# [Exercise instructions]
Retype each of the entries below exactly as written.

========================================

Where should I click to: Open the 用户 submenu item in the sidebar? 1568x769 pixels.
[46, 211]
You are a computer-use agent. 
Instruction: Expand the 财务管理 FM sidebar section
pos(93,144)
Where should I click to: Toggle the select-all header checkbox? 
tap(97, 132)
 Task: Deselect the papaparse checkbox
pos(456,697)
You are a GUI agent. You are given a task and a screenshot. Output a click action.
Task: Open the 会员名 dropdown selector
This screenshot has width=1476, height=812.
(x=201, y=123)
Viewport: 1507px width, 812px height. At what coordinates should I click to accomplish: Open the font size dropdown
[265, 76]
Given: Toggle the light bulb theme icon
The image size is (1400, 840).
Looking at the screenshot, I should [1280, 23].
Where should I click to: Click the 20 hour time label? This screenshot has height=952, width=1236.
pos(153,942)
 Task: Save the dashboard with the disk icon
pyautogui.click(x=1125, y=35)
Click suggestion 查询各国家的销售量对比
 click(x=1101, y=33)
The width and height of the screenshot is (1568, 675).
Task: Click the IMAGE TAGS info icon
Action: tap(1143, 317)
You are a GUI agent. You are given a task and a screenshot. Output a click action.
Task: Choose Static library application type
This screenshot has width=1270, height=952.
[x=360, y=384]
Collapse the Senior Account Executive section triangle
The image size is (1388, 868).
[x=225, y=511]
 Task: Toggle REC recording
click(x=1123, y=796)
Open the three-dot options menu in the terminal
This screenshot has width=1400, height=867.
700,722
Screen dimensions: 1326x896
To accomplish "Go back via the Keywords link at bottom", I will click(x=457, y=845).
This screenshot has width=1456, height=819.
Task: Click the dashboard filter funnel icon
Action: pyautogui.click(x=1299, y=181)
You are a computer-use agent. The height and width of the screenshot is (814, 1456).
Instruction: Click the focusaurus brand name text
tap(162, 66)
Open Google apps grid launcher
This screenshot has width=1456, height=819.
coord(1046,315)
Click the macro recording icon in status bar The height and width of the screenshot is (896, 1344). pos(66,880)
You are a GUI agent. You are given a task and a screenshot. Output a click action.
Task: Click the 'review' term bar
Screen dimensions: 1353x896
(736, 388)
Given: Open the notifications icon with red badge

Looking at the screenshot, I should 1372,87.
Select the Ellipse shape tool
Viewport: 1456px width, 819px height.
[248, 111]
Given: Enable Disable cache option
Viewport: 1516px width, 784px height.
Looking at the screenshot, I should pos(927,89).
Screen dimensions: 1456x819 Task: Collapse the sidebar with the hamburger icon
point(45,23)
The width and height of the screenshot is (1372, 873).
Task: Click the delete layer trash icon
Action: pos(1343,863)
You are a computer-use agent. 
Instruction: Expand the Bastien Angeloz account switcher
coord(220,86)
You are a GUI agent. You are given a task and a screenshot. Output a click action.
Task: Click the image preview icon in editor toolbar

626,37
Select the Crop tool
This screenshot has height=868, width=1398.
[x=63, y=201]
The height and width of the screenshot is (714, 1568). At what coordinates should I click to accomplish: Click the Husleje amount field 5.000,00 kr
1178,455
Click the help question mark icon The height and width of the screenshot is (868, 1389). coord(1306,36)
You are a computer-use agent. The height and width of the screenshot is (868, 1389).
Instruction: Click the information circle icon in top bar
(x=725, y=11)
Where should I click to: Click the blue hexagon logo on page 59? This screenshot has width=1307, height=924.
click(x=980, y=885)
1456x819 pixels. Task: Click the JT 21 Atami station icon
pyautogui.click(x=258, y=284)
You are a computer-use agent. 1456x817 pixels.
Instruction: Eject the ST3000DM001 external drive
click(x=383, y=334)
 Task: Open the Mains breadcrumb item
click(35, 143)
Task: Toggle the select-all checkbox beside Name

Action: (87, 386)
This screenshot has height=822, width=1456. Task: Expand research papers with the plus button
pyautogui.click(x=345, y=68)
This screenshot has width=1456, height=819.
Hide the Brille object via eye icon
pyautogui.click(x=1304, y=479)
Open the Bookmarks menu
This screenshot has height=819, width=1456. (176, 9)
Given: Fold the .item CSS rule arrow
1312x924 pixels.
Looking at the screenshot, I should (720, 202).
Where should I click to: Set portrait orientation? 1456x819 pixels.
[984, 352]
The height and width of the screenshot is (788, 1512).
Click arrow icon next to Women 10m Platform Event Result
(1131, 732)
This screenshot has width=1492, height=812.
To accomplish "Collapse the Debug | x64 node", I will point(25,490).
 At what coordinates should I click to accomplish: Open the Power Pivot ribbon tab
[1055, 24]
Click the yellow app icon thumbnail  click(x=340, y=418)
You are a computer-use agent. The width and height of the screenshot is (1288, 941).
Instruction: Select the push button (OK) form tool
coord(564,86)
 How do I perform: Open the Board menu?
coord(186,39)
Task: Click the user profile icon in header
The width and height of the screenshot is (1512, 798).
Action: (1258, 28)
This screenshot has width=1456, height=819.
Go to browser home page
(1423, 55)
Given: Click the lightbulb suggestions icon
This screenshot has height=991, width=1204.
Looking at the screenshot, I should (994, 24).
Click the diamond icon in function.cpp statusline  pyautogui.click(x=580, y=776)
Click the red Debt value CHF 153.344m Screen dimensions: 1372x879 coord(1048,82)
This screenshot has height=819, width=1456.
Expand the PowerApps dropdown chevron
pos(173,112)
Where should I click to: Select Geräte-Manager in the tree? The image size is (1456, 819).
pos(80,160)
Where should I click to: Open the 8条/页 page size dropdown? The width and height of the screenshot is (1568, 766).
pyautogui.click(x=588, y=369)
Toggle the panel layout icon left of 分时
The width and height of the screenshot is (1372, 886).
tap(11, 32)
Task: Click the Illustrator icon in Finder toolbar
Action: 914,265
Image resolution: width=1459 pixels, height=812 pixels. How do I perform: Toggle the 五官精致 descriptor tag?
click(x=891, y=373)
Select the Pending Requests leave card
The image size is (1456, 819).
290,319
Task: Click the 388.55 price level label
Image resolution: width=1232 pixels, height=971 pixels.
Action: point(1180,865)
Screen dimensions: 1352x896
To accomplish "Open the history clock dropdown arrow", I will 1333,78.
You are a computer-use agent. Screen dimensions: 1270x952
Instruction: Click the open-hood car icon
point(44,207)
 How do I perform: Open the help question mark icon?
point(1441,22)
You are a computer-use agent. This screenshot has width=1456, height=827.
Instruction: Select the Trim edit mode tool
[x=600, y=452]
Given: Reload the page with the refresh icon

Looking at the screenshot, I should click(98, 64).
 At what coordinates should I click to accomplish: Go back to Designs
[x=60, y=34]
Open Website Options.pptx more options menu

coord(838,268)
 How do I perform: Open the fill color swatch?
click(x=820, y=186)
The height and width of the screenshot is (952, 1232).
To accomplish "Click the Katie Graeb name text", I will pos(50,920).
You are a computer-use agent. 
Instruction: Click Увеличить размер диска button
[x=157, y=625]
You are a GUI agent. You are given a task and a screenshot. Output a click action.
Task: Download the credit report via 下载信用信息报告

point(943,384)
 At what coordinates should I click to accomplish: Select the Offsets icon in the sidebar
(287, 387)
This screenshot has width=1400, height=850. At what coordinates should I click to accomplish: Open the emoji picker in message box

========================================

# [Written answer]
Where should I click to: Open the 用户 submenu item in the sidebar? 1568x769 pixels.
[46, 211]
You are a computer-use agent. 
Instruction: Expand the 财务管理 FM sidebar section
pos(93,144)
Where should I click to: Toggle the select-all header checkbox? 
tap(97, 132)
 Task: Deselect the papaparse checkbox
pos(456,697)
You are a GUI agent. You are given a task and a screenshot. Output a click action.
Task: Open the 会员名 dropdown selector
This screenshot has width=1476, height=812.
(x=201, y=123)
Viewport: 1507px width, 812px height. At what coordinates should I click to accomplish: Open the font size dropdown
[265, 76]
Given: Toggle the light bulb theme icon
The image size is (1400, 840).
Looking at the screenshot, I should [1280, 23].
Where should I click to: Click the 20 hour time label? This screenshot has height=952, width=1236.
pos(153,942)
 Task: Save the dashboard with the disk icon
pyautogui.click(x=1125, y=35)
Click suggestion 查询各国家的销售量对比
 click(x=1101, y=33)
The width and height of the screenshot is (1568, 675).
Task: Click the IMAGE TAGS info icon
Action: tap(1143, 317)
You are a GUI agent. You are given a task and a screenshot. Output a click action.
Task: Choose Static library application type
This screenshot has width=1270, height=952.
[x=360, y=384]
Collapse the Senior Account Executive section triangle
The image size is (1388, 868).
[x=225, y=511]
 Task: Toggle REC recording
click(x=1123, y=796)
Open the three-dot options menu in the terminal
This screenshot has width=1400, height=867.
700,722
Screen dimensions: 1326x896
To accomplish "Go back via the Keywords link at bottom", I will click(x=457, y=845).
This screenshot has width=1456, height=819.
Task: Click the dashboard filter funnel icon
Action: pyautogui.click(x=1299, y=181)
You are a computer-use agent. The height and width of the screenshot is (814, 1456).
Instruction: Click the focusaurus brand name text
tap(162, 66)
Open Google apps grid launcher
This screenshot has width=1456, height=819.
coord(1046,315)
Click the macro recording icon in status bar The height and width of the screenshot is (896, 1344). pos(66,880)
You are a GUI agent. You are given a task and a screenshot. Output a click action.
Task: Click the 'review' term bar
Screen dimensions: 1353x896
(736, 388)
Given: Open the notifications icon with red badge

Looking at the screenshot, I should 1372,87.
Select the Ellipse shape tool
Viewport: 1456px width, 819px height.
[248, 111]
Given: Enable Disable cache option
Viewport: 1516px width, 784px height.
Looking at the screenshot, I should pos(927,89).
Screen dimensions: 1456x819 Task: Collapse the sidebar with the hamburger icon
point(45,23)
The width and height of the screenshot is (1372, 873).
Task: Click the delete layer trash icon
Action: pos(1343,863)
You are a computer-use agent. 
Instruction: Expand the Bastien Angeloz account switcher
coord(220,86)
You are a GUI agent. You are given a task and a screenshot. Output a click action.
Task: Click the image preview icon in editor toolbar

626,37
Select the Crop tool
This screenshot has height=868, width=1398.
[x=63, y=201]
The height and width of the screenshot is (714, 1568). At what coordinates should I click to accomplish: Click the Husleje amount field 5.000,00 kr
1178,455
Click the help question mark icon The height and width of the screenshot is (868, 1389). coord(1306,36)
You are a computer-use agent. The height and width of the screenshot is (868, 1389).
Instruction: Click the information circle icon in top bar
(x=725, y=11)
Where should I click to: Click the blue hexagon logo on page 59? This screenshot has width=1307, height=924.
click(x=980, y=885)
1456x819 pixels. Task: Click the JT 21 Atami station icon
pyautogui.click(x=258, y=284)
You are a computer-use agent. 1456x817 pixels.
Instruction: Eject the ST3000DM001 external drive
click(x=383, y=334)
 Task: Open the Mains breadcrumb item
click(35, 143)
Task: Toggle the select-all checkbox beside Name

Action: (87, 386)
This screenshot has height=822, width=1456. Task: Expand research papers with the plus button
pyautogui.click(x=345, y=68)
This screenshot has width=1456, height=819.
Hide the Brille object via eye icon
pyautogui.click(x=1304, y=479)
Open the Bookmarks menu
This screenshot has height=819, width=1456. (176, 9)
Given: Fold the .item CSS rule arrow
1312x924 pixels.
Looking at the screenshot, I should (720, 202).
Where should I click to: Set portrait orientation? 1456x819 pixels.
[984, 352]
The height and width of the screenshot is (788, 1512).
Click arrow icon next to Women 10m Platform Event Result
(1131, 732)
This screenshot has width=1492, height=812.
To accomplish "Collapse the Debug | x64 node", I will point(25,490).
 At what coordinates should I click to accomplish: Open the Power Pivot ribbon tab
[1055, 24]
Click the yellow app icon thumbnail  click(x=340, y=418)
You are a computer-use agent. The width and height of the screenshot is (1288, 941).
Instruction: Select the push button (OK) form tool
coord(564,86)
 How do I perform: Open the Board menu?
coord(186,39)
Task: Click the user profile icon in header
The width and height of the screenshot is (1512, 798).
Action: (1258, 28)
This screenshot has width=1456, height=819.
Go to browser home page
(1423, 55)
Given: Click the lightbulb suggestions icon
This screenshot has height=991, width=1204.
Looking at the screenshot, I should (994, 24).
Click the diamond icon in function.cpp statusline  pyautogui.click(x=580, y=776)
Click the red Debt value CHF 153.344m Screen dimensions: 1372x879 coord(1048,82)
This screenshot has height=819, width=1456.
Expand the PowerApps dropdown chevron
pos(173,112)
Where should I click to: Select Geräte-Manager in the tree? The image size is (1456, 819).
pos(80,160)
Where should I click to: Open the 8条/页 page size dropdown? The width and height of the screenshot is (1568, 766).
pyautogui.click(x=588, y=369)
Toggle the panel layout icon left of 分时
The width and height of the screenshot is (1372, 886).
tap(11, 32)
Task: Click the Illustrator icon in Finder toolbar
Action: 914,265
Image resolution: width=1459 pixels, height=812 pixels. How do I perform: Toggle the 五官精致 descriptor tag?
click(x=891, y=373)
Select the Pending Requests leave card
The image size is (1456, 819).
290,319
Task: Click the 388.55 price level label
Image resolution: width=1232 pixels, height=971 pixels.
Action: point(1180,865)
Screen dimensions: 1352x896
To accomplish "Open the history clock dropdown arrow", I will 1333,78.
You are a computer-use agent. Screen dimensions: 1270x952
Instruction: Click the open-hood car icon
point(44,207)
 How do I perform: Open the help question mark icon?
point(1441,22)
You are a computer-use agent. This screenshot has width=1456, height=827.
Instruction: Select the Trim edit mode tool
[x=600, y=452]
Given: Reload the page with the refresh icon

Looking at the screenshot, I should click(98, 64).
 At what coordinates should I click to accomplish: Go back to Designs
[x=60, y=34]
Open Website Options.pptx more options menu

coord(838,268)
 How do I perform: Open the fill color swatch?
click(x=820, y=186)
The height and width of the screenshot is (952, 1232).
To accomplish "Click the Katie Graeb name text", I will pos(50,920).
You are a computer-use agent. 
Instruction: Click Увеличить размер диска button
[x=157, y=625]
You are a GUI agent. You are given a task and a screenshot. Output a click action.
Task: Download the credit report via 下载信用信息报告

point(943,384)
 At what coordinates should I click to accomplish: Select the Offsets icon in the sidebar
(287, 387)
This screenshot has width=1400, height=850. At what coordinates should I click to accomplish: Open the emoji picker in message box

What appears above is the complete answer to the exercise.